Identifying and defining an emerging category of news organizations is no simple task. With no proven model yet standard, the landscape is diverse. First, over a period of four months, researchers conducted an audit of the landscape of hundreds of new non-profit websites across the United States that offer news. Researchers then filtered that group to include only sites that portrayed themselves as news operations rather than advocates; sites at which the majority of content offered was original news reporting rather than aggregation or opinion; and sites that were active, publishing new material at least weekly.

That universe was still quite broad. There are hundreds of sites that cover hyperlocal news, even down to the neighborhood level, and others that focus on just one subject area, such as education or health.[1] To examine a comparable set of sites, researchers filtered the list further to those that were either state-wide or national in scope and that covered a range of subjects.

In addition to the non-profit sites, researchers found seven commercial sites (those registered as limited liability companies and that depend primarily on advertising for their ongoing operations) that fit these
criteria. Some of these, such as Progress Illinois, had ties to financial backers with political interests.

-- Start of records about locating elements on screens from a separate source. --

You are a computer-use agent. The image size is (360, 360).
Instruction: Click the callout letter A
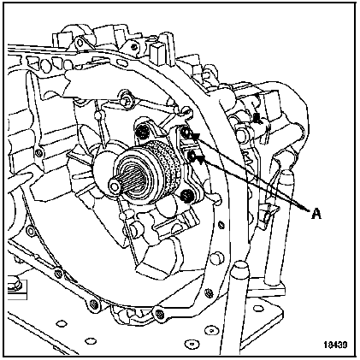(316, 213)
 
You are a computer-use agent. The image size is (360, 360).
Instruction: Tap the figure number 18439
(335, 345)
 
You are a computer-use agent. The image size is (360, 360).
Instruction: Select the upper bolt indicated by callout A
(187, 132)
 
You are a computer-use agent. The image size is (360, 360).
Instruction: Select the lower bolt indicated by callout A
(192, 156)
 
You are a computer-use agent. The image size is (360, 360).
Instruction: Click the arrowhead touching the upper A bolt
(196, 136)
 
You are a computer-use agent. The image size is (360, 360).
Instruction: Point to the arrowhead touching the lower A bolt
(200, 158)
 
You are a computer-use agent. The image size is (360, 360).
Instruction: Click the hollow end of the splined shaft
(115, 186)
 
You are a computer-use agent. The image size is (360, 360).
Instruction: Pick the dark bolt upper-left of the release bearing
(143, 131)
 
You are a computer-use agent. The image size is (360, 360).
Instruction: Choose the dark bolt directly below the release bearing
(186, 196)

These sites were included in the study to allow researchers to assess whether their commercial status might correlate in
any way to the nature of content they produced. Thus the total sample made for a universe of 46 sites.

Researchers then analyzed the sites at two levels. First they performed an audit of the sites and the organizations behind them-staffing, revenue streams and how much each site said about itself, its funding, its mission and its backers. Second, researchers conducted a content analysis sampled from a month’s worth of news stories on each site to assess productivity of the sites and whether there was a discernible ideological flavor to the news reporting.

(For a complete methodology, including more detailed explanations of how variables and scales were constructed, click here)


[1]Journalist Michael Fancher highlighted dozens of these kinds of sites in Seattle alone in a special report for PEJ. Another journalist, Michele McLellan, counts many more local sites in a series of lists she updates at the University of Missouri’s Donald W. Reynolds Journalism Institute.